An image of Ginny Matthews from 1975. She is standing with one leg bent and her right arm in an over curve and the left arm bent at the elbow upward by her hip.
photo courtesy of artist

Have Merce-y

Ginny told me a story that illustrates this limitation/vocabulary distinction. She saw Merce Cunningham perform with his company when he was quite arthritic. “He didn’t do much. He moved, positioning all these younger dancers, and then he’d go to the back of the stage where there was a coat rack and put on an old-man sweater.” He repeated the act with different sweaters. “And I thought, yes. He’s telling it like it is. It was very, very moving. Moving because he was moving even though he wasn’t moving the way he used to be able to. But he found a way to still be self-expressive.”

* * *

Ginny attended Sarah Lawrence College. She knew she wanted to go to an art school to follow music, theater, or dance. “I was the least skilled at dance.” But modern dance pioneer Bessie Schonberg was the director of the dance department at Sarah Lawrence. “She was a force of nature and I thought, ‘I want to study with her.’”

Ginny told me Bessie was a master at getting composition and creative self-expression out of people. Jerome Robbins and Merce Cunningham used to show her things because she had such a great eye. While watching a student-choreographed showcase the light bulb went on: “Oh, I could choreograph a dance.” After college Ginny trained at the Cunningham Studio. She furthered her Cunningham training in San Francisco as a founding member of the Margaret Jenkins Dance Company. “My time studying with Margy and performing in the company was a foundational part of my dance life.” Ginny has retained strong Cunningham roots in her teaching and choreography.

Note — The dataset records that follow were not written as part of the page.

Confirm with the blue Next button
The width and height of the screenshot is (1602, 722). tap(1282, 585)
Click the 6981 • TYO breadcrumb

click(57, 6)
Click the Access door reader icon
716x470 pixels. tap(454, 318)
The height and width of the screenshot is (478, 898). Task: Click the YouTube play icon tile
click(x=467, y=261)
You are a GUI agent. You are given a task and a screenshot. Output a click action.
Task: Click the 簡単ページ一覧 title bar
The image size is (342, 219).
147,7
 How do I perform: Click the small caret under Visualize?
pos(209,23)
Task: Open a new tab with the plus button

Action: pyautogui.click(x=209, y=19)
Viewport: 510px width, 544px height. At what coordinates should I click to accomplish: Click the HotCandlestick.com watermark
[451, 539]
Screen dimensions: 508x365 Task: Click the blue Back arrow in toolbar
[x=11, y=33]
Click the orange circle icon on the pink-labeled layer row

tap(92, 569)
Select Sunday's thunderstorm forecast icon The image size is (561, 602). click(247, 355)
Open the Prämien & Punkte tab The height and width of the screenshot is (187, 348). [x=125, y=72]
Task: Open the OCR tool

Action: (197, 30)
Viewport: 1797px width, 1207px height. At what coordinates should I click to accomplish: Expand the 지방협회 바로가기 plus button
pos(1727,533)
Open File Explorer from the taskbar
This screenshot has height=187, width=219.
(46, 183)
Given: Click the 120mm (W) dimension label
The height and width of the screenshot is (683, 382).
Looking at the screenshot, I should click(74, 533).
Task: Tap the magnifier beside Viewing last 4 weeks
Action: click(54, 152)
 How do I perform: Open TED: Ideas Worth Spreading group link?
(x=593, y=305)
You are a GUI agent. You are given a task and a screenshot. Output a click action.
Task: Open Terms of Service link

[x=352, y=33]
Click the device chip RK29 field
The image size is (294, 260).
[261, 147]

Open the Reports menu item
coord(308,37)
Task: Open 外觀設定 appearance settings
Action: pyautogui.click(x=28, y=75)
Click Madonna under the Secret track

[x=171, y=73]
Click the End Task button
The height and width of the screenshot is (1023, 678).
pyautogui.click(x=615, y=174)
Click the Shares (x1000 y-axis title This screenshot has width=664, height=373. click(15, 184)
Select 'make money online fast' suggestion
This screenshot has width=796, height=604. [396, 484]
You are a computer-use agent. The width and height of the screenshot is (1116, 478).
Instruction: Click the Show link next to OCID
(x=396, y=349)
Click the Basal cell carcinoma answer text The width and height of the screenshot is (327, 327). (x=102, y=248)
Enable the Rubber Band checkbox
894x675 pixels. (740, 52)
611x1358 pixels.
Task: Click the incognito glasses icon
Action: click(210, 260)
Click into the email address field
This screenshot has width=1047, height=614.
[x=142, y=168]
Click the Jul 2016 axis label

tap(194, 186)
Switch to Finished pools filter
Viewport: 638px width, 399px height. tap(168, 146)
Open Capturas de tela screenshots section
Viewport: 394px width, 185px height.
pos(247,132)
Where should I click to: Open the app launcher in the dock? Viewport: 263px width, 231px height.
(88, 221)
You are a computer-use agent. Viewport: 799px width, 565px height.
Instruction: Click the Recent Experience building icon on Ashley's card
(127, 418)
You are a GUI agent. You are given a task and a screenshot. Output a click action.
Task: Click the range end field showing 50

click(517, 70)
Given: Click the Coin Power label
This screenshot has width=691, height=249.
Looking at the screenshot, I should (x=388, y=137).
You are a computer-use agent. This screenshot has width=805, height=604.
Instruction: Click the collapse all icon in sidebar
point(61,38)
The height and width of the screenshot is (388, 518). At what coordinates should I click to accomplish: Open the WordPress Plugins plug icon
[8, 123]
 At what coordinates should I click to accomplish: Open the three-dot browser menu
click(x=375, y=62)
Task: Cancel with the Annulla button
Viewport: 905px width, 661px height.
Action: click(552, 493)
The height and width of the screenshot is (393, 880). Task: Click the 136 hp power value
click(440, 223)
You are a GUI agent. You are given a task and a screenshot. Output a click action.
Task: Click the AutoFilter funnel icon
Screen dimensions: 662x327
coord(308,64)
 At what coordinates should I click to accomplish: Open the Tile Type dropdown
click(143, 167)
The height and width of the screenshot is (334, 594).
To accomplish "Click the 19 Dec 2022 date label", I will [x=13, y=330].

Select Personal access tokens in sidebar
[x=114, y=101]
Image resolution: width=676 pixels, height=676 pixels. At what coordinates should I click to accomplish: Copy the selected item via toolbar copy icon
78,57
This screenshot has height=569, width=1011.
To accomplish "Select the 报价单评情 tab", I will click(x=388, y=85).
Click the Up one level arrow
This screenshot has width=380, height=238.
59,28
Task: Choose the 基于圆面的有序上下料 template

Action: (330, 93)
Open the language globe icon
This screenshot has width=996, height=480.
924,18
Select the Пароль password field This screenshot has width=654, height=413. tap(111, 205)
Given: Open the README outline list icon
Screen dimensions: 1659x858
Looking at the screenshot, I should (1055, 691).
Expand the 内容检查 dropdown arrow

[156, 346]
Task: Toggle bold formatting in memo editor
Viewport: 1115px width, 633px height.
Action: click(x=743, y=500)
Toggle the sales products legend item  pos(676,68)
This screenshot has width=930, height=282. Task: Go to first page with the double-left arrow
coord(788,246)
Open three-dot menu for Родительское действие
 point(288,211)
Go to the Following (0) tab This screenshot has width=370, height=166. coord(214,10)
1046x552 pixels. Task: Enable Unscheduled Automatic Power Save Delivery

There’s a movement afoot to incorporate dance into treatments for neurocognitive diseases. Mark Morris offers a program called Dance for Parkinson’s Disease. Tango for Parkinson’s is gaining traction. I share an affinity for Cunningham technique with Ginny. (After taking my first Cunningham classes at the American Dance Festival I transferred colleges – moving to California to study with former Cunningham dancer Jeff Slayton). Might Cunningham technique bolster cognition?

In her Returning Dancer class Ginny uses Pilates to warm up the joints. “If we just started with the Cunningham exercises the joints would not be ready.” It takes longer for older joints, she notes. “Cunningham is actually very good for the aging body because it is very conscious. You have to know where your body is in time and space and relationship, so you’re less likely to fling yourself into injury. It’s also very good for the brain. I always make my students face in different ways than they would normally face, or go different directions. And that was Merce. That was part of your training with Merce, to be able to go anywhere anytime.”

I asked Ginny about the timing of 50 Years. Is it in any way connected to the Merce Cunningham centennial? Cunningham, who died in 2009, would have turned 100 this year, a milestone being celebrated by events, discussions and presentations.

“I’m turning 70 in September, that was that impetus. I thought it would be kind of cool to revisit this long span.” She worked with teenagers for 36 years; with mother-daughter pairs; for a while she taught people ages 5 to 65. “I was protesting against what I call ‘the ghettoizing of the ages.’ Kids in school doing their thing. Old people at the senior center doing their thing. Adults at home doing their thing. Why can’t we get together? I imagine that’s how villages and communities were. Everyone came together for a celebration.

Merce Cunningham once famously said dancing gives you, “nothing but that single fleeting moment when you feel alive.” Ginny mused on this remark. “I think what he meant is that you get to be completely focused, which we don’t get to be very often. I mean I actually do in my Zen training. But I’m not sharing, that’s my own personal practice. Performing is taking that practice and sharing it.”


This article appeared in the May 2019 issue of In Dance.


Rowena Richie is a dance theater artist and movement educator. She teaches life-long learners at City College of San Francisco, and is currently an Atlantic Fellow for Equity in Brain Health at UCSF.